(Records excerpted from a collection)
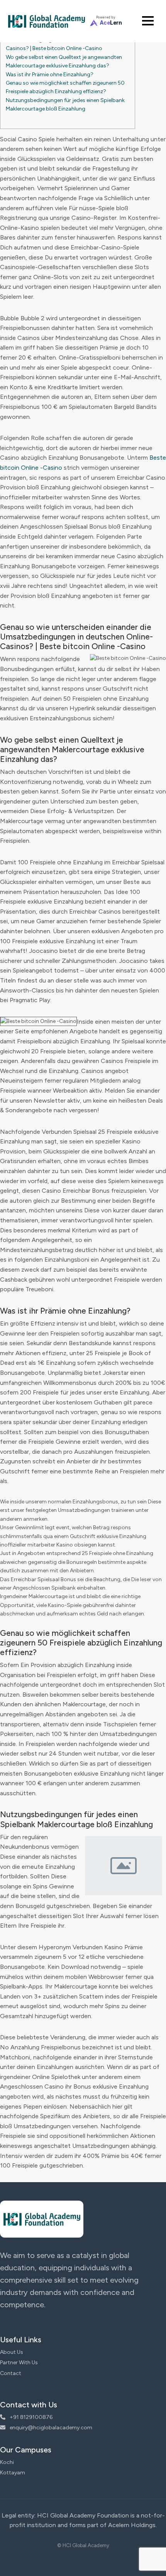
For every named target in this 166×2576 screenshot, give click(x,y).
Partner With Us (19, 2362)
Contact (10, 2373)
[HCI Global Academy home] (46, 21)
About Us (11, 2352)
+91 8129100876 (30, 2417)
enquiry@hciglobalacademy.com (50, 2427)
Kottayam (12, 2472)
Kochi (7, 2462)
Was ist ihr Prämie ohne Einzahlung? (49, 74)
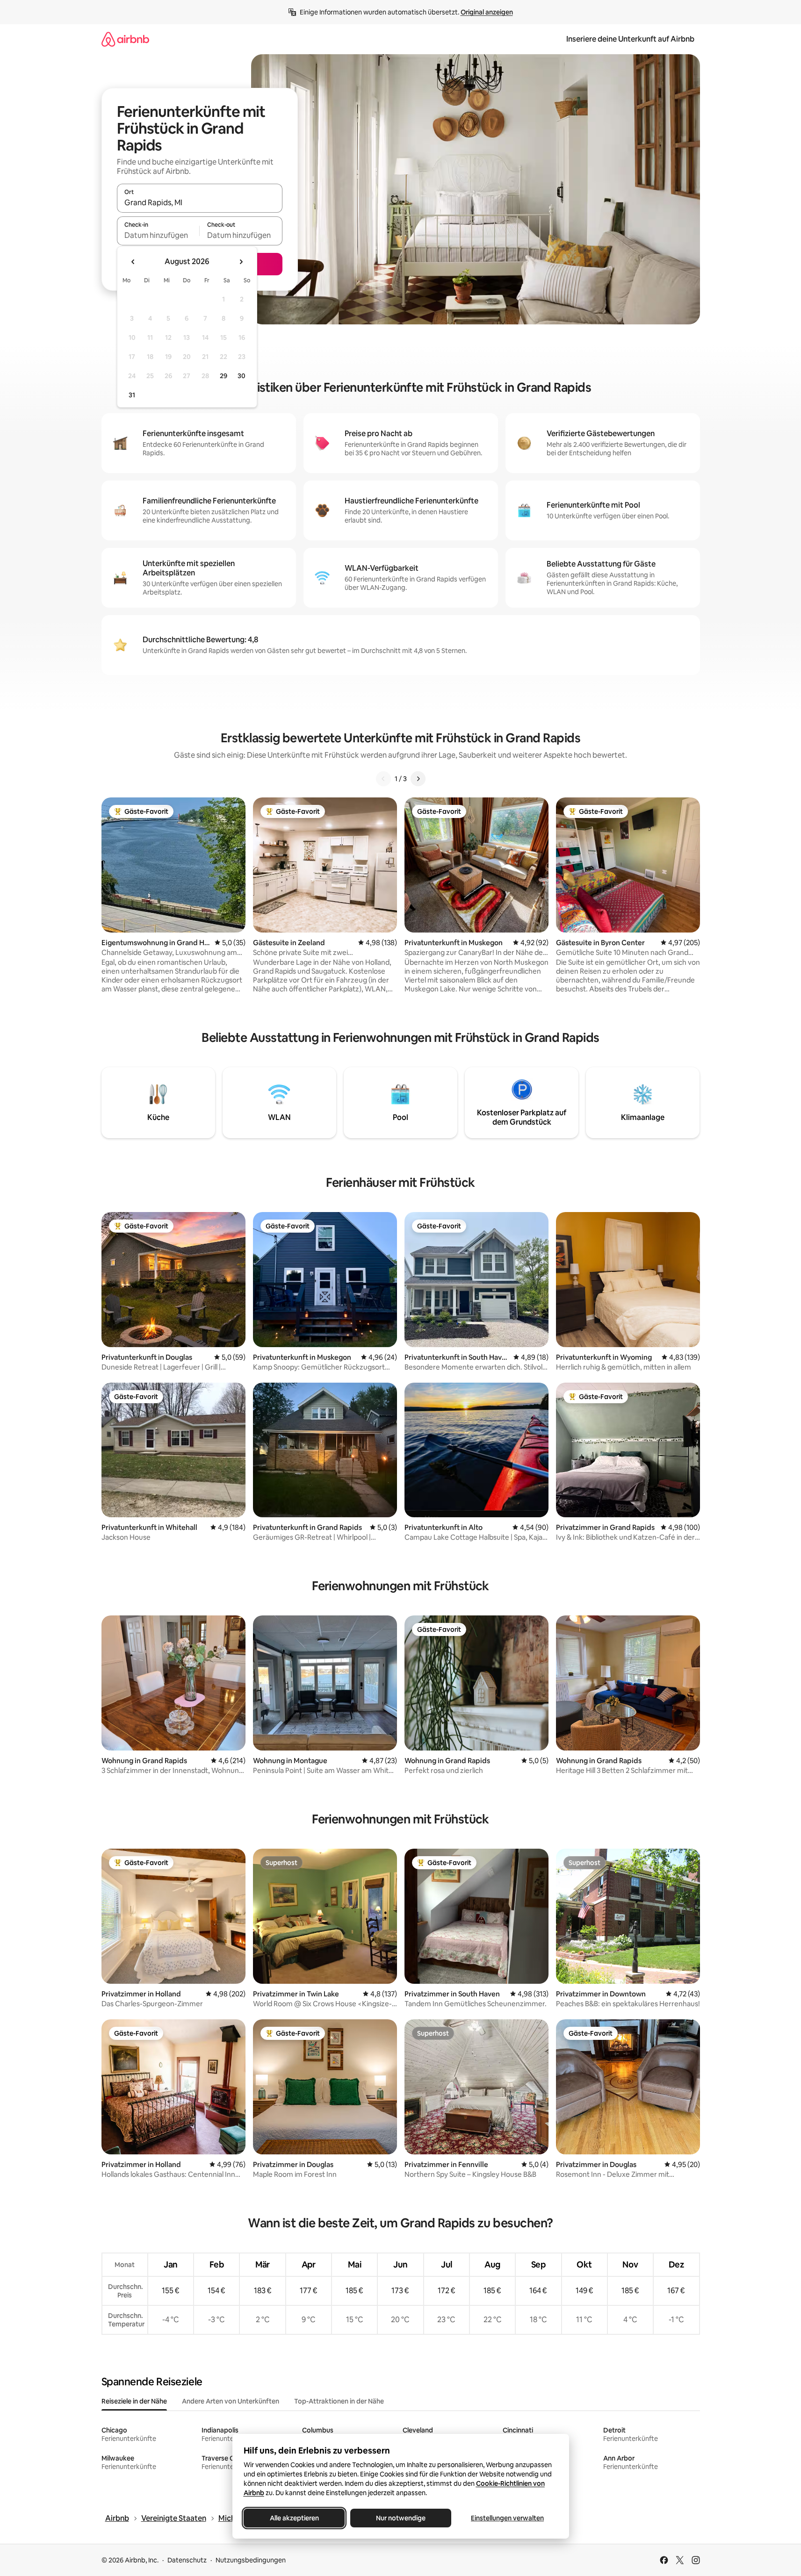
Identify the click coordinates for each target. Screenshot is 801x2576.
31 (132, 395)
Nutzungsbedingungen (251, 2560)
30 (241, 376)
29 (223, 376)
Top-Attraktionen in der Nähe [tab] (339, 2401)
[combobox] (199, 202)
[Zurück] (383, 778)
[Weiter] (418, 778)
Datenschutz (187, 2560)
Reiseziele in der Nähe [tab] (134, 2401)
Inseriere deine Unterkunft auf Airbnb (630, 39)
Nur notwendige (401, 2518)
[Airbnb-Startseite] (125, 39)
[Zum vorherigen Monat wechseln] (133, 262)
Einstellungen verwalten (507, 2518)
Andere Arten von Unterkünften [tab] (230, 2401)
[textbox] (158, 235)
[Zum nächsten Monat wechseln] (241, 262)
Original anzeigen (487, 12)
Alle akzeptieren (293, 2518)
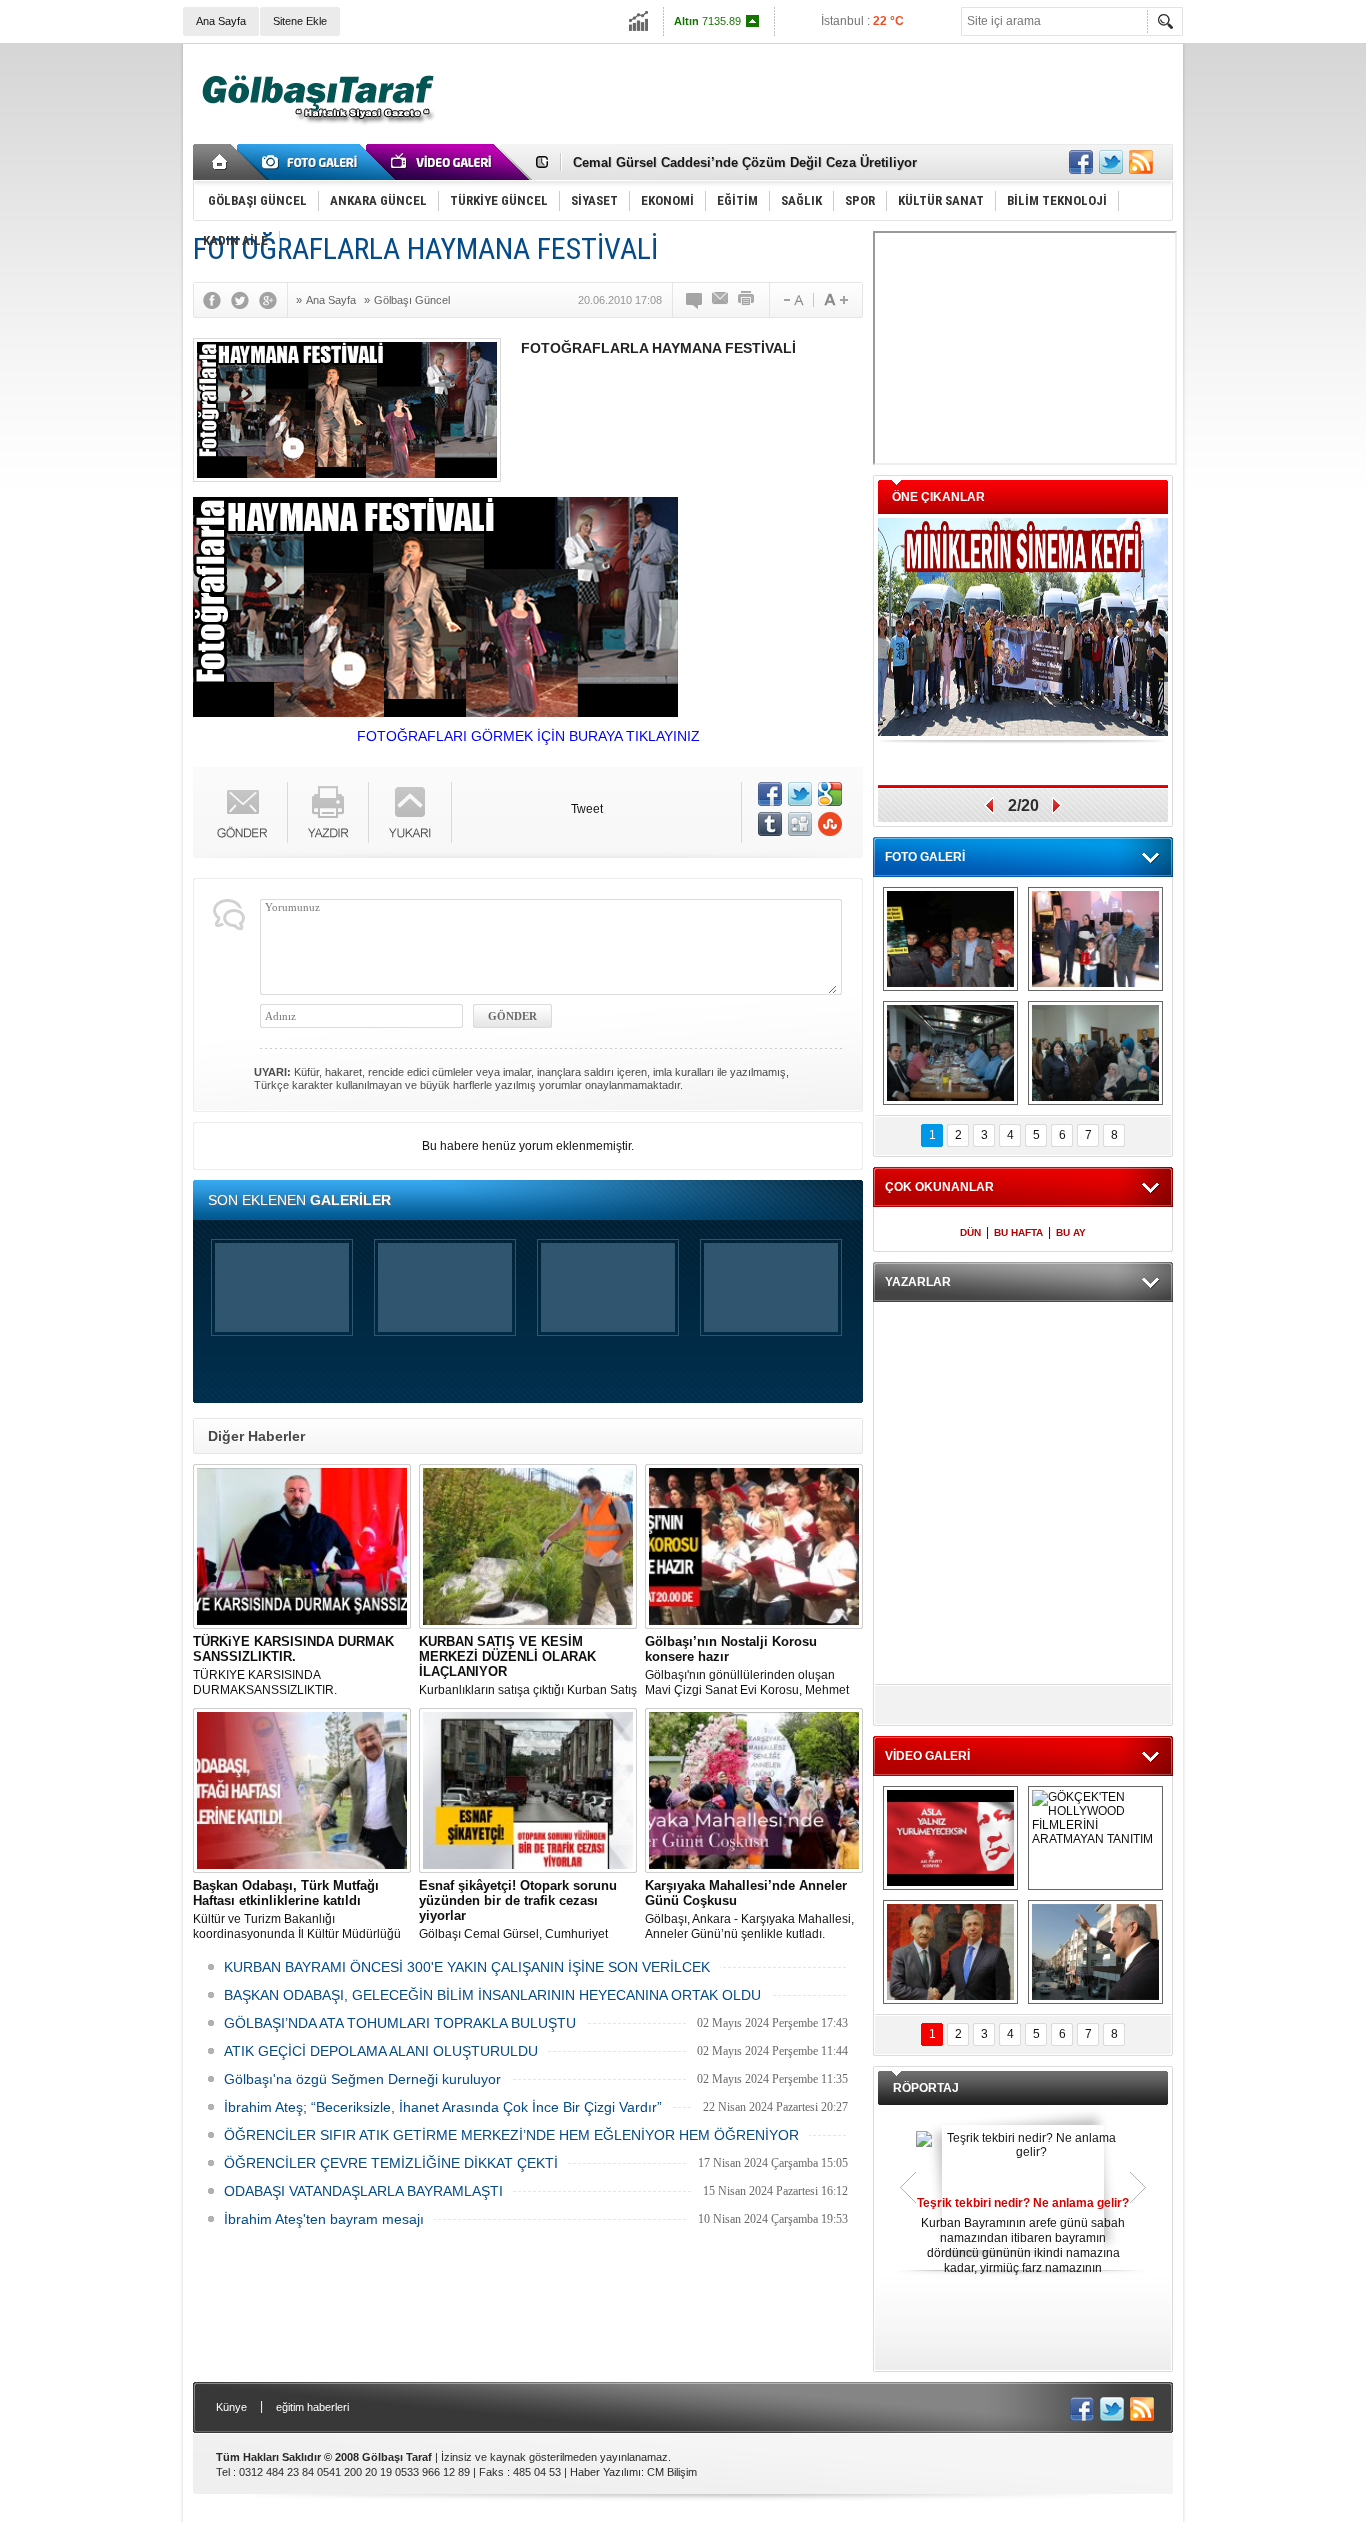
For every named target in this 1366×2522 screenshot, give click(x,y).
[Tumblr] (770, 824)
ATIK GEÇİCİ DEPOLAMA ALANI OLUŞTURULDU (381, 2051)
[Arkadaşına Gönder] (721, 300)
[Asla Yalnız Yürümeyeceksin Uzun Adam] (950, 1838)
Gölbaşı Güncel (412, 300)
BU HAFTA (1018, 1232)
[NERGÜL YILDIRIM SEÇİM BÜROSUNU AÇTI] (1095, 1053)
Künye (231, 2407)
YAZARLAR (918, 1282)
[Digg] (800, 824)
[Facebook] (217, 300)
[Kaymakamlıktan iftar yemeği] (1095, 939)
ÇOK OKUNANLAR (939, 1187)
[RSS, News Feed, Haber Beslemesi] (1141, 162)
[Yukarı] (410, 812)
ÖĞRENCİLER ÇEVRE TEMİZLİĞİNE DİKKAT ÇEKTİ (391, 2163)
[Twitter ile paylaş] (1111, 162)
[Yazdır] (747, 300)
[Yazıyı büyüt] (836, 300)
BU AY (1071, 1232)
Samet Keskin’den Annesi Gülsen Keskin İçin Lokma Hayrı (754, 165)
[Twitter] (245, 300)
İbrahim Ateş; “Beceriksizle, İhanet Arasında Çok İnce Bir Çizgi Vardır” (443, 2107)
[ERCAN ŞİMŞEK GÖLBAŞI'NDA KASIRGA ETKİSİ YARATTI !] (1095, 1952)
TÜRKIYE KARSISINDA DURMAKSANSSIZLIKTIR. (293, 1665)
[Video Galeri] (443, 162)
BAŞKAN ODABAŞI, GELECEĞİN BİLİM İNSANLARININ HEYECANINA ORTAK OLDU (492, 1995)
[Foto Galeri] (313, 162)
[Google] (273, 300)
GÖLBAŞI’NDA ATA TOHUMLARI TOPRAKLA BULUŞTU (400, 2023)
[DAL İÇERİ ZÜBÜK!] (950, 1952)
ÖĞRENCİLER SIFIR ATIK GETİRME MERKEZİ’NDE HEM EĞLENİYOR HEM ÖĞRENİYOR (511, 2135)
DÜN (970, 1232)
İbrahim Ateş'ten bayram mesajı (324, 2219)
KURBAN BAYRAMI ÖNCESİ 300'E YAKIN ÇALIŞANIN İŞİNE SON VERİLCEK (467, 1967)
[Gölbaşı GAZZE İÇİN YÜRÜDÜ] (950, 939)
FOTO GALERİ (925, 857)
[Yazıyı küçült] (792, 300)
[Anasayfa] (220, 162)
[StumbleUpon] (830, 824)
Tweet (587, 809)
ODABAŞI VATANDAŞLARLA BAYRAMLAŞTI (363, 2191)
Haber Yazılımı (605, 2472)
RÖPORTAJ (926, 2088)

Problem to solve =
Set down the lines above exactly as written. Begin at the line containing "İbrahim Ateş'ten bayram mesajı (324, 2219)" and stop after the last line.

Answer below =
İbrahim Ateş'ten bayram mesajı (324, 2219)
KURBAN BAYRAMI ÖNCESİ 300'E YAKIN ÇALIŞANIN İŞİNE SON VERİLCEK (467, 1967)
[Gölbaşı GAZZE İÇİN YÜRÜDÜ] (950, 939)
FOTO GALERİ (925, 857)
[Yazıyı küçült] (792, 300)
[Anasayfa] (220, 162)
[StumbleUpon] (830, 824)
Tweet (587, 809)
ODABAŞI VATANDAŞLARLA BAYRAMLAŞTI (363, 2191)
Haber Yazılımı (605, 2472)
RÖPORTAJ (926, 2088)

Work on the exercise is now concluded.